The game will load at the same speed as a real machine, which is great for nostalgia but less exciting when you’re short on time. Go to Options > Enable Warp Mode to speed things up a bit. When the game has loaded, disable Warp Mode for the normal speed setting.

Sega Mega Drive (Genesis)

Mega drive

Sonic the Hedgehog, Road Rash, Columns, Golden Axe, Streets of Rage… the list of classic games for Sega’s 16-bit console goes on and on. Sega positioned the Mega Drive as a hip, attitude-loaded alternative to the family-friendly Super NES, and managed to shift around 40 million of the machines.

However, Sega tried to milk the console a little too much, we feel, with the Mega CD and 32X add-ons fragmenting the market and confusing customers about the company’s strategy.

The Mega Drive lives on, though, in the form of cheapo TV games you can buy in Argos and similar shops, where the console hardware and game ROM chips are sealed up in a box.

Gens is a fantastic emulator, although it’s not so easy to find in the Linux world, even in the bigger distros. At http://sf.net/projects/gens under the Files tab, you can find RPMs and Debian packages from 2008 (see the Gens for Linux section). Failing that, you can try to compile the source code or hunt around on the web for different binary packages.

Gens

Once it’s installed, you can start the emulator from the command line with gens, optionally following it with a filename for a ROM image (Mega Drive games are usually SMD files).

By default, Gens doesn’t do a particularly good job with the video settings, compressing the emulated TV into a tiny space. Go to the Graphic menu and enable the OpenGL checkbox to fix this. You can use the keyboard as a virtual joyad, with the cursor keys acting as the D-pad and the A, S and D keys doing the job of the three fire buttons. Hit Enter for Start.

One particularly useful feature of Gens is the ability to save snapshots with a single keypress: hit F5 and you’ll see State saved in the bottom-left corner. Now go and do something else in the game – hit F8, and you’ll be returned to the point when you pressed F5. This is useful when you want to play through a difficult game quickly, as you can save your position before a particularly tough level, jump or boss.

If you’d rather use a real USB joypad, go to Option > Joypads and redefine the keys.

Super Nintendo

SNES

And so we come to arguably the greatest console of the pre-3D era.
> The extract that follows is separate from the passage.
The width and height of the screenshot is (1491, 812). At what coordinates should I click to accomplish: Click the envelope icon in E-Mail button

Whether you call it the Super Nintendo, the Super NES or the SNES, there’s no doubting that it was home to some of the finest 2D titles of all time: Mario World, Zelda III and Secret of Mana.

Thanks to some extra in-cartridge chip trickery with the DSP and Super FX, SNES fans also had a taste of the extra dimension in the form of Mario Kart, Pilotwings and Star Fox (aka Starwing). Many saw the console as somewhat childlike in comparison to Sega’s offering, but we’d say that the level of creativity and fun in Nintendo’s triple-A games is unsurpassed.
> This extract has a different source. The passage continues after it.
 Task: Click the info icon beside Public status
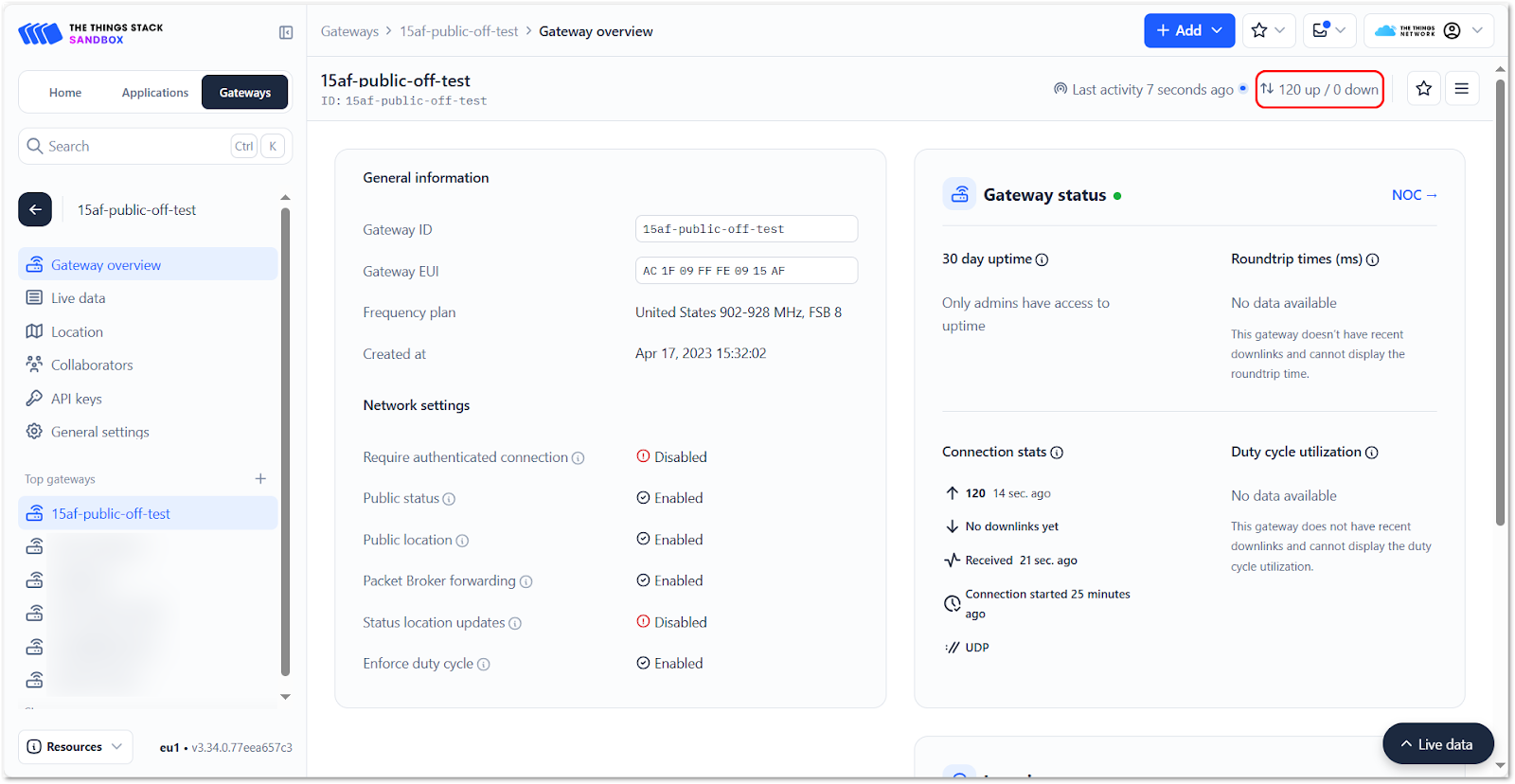coord(449,499)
So it’s fortunate, then, that such a great console has a brilliant emulator, too, in the form of ZSNES. This program has been around for 15 years, and due to it being written in x86 assembly language it could emulate a SNES perfectly on a 200MHz PC.

You might have heard of Snes9x as well, which is more popular on some platforms because it’s not tied to one specific architecture, but for performance reasons we recommend ZSNES. Also, it’s available in almost every popular distro.

SNES

Start the emulator and you’ll see that it has a unique, retro-looking interface (or if you’ve loaded the emulator with a game, hit Esc to bring up the menu). Go to Game > Load to select a ROM of SMC file type, and Config > Input to redefine your keyboard controls or set up a USB joypad if you have one.
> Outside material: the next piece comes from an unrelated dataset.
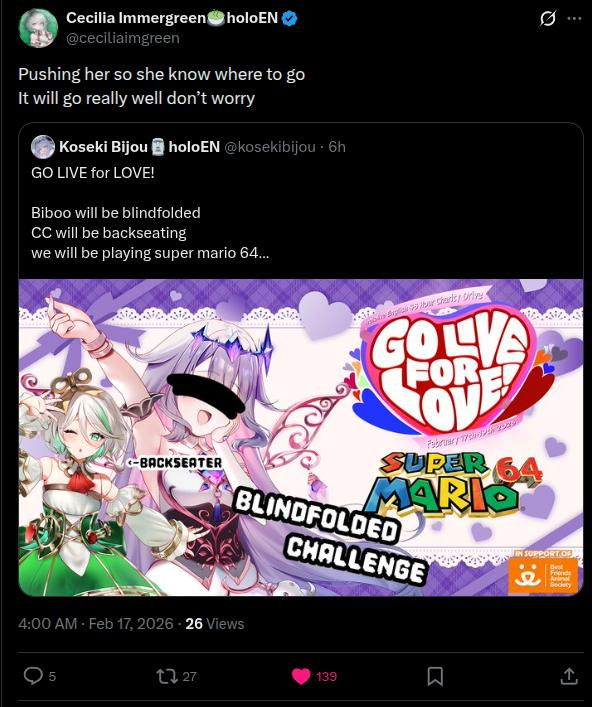Open the reply comment icon

tap(33, 676)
Hitting Alt+Enter takes you into full-screen mode, but we also recommend exploring some of the other video modes in Config > Video for the best performance.

One of our favourite ZSNES features is the ability to create your own Game Genie-like cheats. Go to Cheat > Search in the menu, and choose the Comparative Search option. With this, you can take a snapshot of RAM, play for a moment and come back to see which bytes in RAM have changed.

With a bit of time and creativity, you can work out which bytes control power-ups, lives etc, and hack around with the game’s workings. Awesome fun.